Votre consigne: Recopiez à l'identique, s'il vous plaît, le témoignage sur la reconversion en ébéniste de "Et ma classique" à "d’art ou pas ?".

Alors je me booste pour faire cette partie de marketing / vente qui finalement ne représente qu’une petite part de mon activité.
Et ma classique question finale, si c’était à refaire ?
Je le referai et à peu près de la même manière je suis content.
Je n’ai pas de doute au moment où j’en parle.
Pendant le 1er confinement il y a eu beaucoup de questions sur le sens au travail, et c’est drôle parce qu’un artisan d’art ce n’est pas essentiel et pourtant beaucoup de personnes m’ont contacté pour des reconversions !
Ça m’aide de voir des gens qui me contactent parce que j’en étais là, je vois que les interrogations que j’ai ne sont pas absurdes. Les anciennes générations ont du mal à comprendre ces changements mais on est dans une génération qui veut s’épanouir au travail.
Et puis, je me dis que j’ai des diplômes et je peux rebondir au cas où.
Se reconvertir comme artisan d’art ou pas ?
Je remercie vraiment Sacha pour cet échange très riche et sans faux-semblant qui permet de prendre du recul sur une reconversion comme ébéniste et peut-être de manière plus large sur l’artisanat d’art :
- pour l’anecdote on voit que Sacha a pu faire le point lors d’un voyage, ça lui a permis ensuite de trouver sa voie. Pas de stress si vous rentrez de voyage avec toutes vos questions encore en suspens ça arrive aussi ! Mais les voyages, les expats permettent tout de même de mieux se connaître, d’avoir un autre regard et d’autres envies et donnent souvent des envies de reconversion je vous en parle dans cet article sur le retour en France et la reconversion
- ensuite Sacha a pu entamer sa reconversion grâce à des aides de formation et ces aides varient en fonction des régions, des années, de la formation, de votre âge, de votre niveau d’études… bref pas très simple. Mais il est important de ne pas se restreindre uniquement à cause de la reprise d’études donc. Je vous propose dans cet article sur la reconversion et les doutes financiers de nombreuses solutions pour avancer concrètement sur ce sujet.

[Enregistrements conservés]

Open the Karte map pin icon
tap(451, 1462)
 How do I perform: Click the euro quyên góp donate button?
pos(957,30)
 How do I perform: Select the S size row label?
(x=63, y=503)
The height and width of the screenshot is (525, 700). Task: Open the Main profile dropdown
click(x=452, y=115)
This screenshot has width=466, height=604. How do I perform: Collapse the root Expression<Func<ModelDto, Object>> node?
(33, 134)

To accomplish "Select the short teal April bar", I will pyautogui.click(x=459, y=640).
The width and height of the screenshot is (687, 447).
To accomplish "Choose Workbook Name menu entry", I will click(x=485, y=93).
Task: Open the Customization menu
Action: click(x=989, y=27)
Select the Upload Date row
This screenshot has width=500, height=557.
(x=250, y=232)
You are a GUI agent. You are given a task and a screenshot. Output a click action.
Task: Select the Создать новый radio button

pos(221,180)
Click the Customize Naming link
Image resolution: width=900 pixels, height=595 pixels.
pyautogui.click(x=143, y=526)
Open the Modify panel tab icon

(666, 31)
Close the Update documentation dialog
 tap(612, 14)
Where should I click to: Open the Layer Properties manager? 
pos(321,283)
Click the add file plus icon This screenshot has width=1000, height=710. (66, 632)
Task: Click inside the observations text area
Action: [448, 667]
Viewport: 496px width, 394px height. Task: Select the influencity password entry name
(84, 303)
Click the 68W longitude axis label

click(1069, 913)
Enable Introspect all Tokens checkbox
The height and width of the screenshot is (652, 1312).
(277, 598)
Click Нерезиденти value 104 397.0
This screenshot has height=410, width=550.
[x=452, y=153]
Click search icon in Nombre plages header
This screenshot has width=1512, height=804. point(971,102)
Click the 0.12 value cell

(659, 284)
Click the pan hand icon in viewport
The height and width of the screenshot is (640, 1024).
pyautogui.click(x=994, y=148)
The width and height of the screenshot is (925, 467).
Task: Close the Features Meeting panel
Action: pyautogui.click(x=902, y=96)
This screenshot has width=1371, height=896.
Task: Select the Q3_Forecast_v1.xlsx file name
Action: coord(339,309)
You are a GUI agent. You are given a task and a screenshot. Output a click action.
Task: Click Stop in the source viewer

Réponse:
Et ma classique question finale, si c’était à refaire ?
Je le referai et à peu près de la même manière je suis content.
Je n’ai pas de doute au moment où j’en parle.
Pendant le 1er confinement il y a eu beaucoup de questions sur le sens au travail, et c’est drôle parce qu’un artisan d’art ce n’est pas essentiel et pourtant beaucoup de personnes m’ont contacté pour des reconversions !
Ça m’aide de voir des gens qui me contactent parce que j’en étais là, je vois que les interrogations que j’ai ne sont pas absurdes. Les anciennes générations ont du mal à comprendre ces changements mais on est dans une génération qui veut s’épanouir au travail.
Et puis, je me dis que j’ai des diplômes et je peux rebondir au cas où.
Se reconvertir comme artisan d’art ou pas ?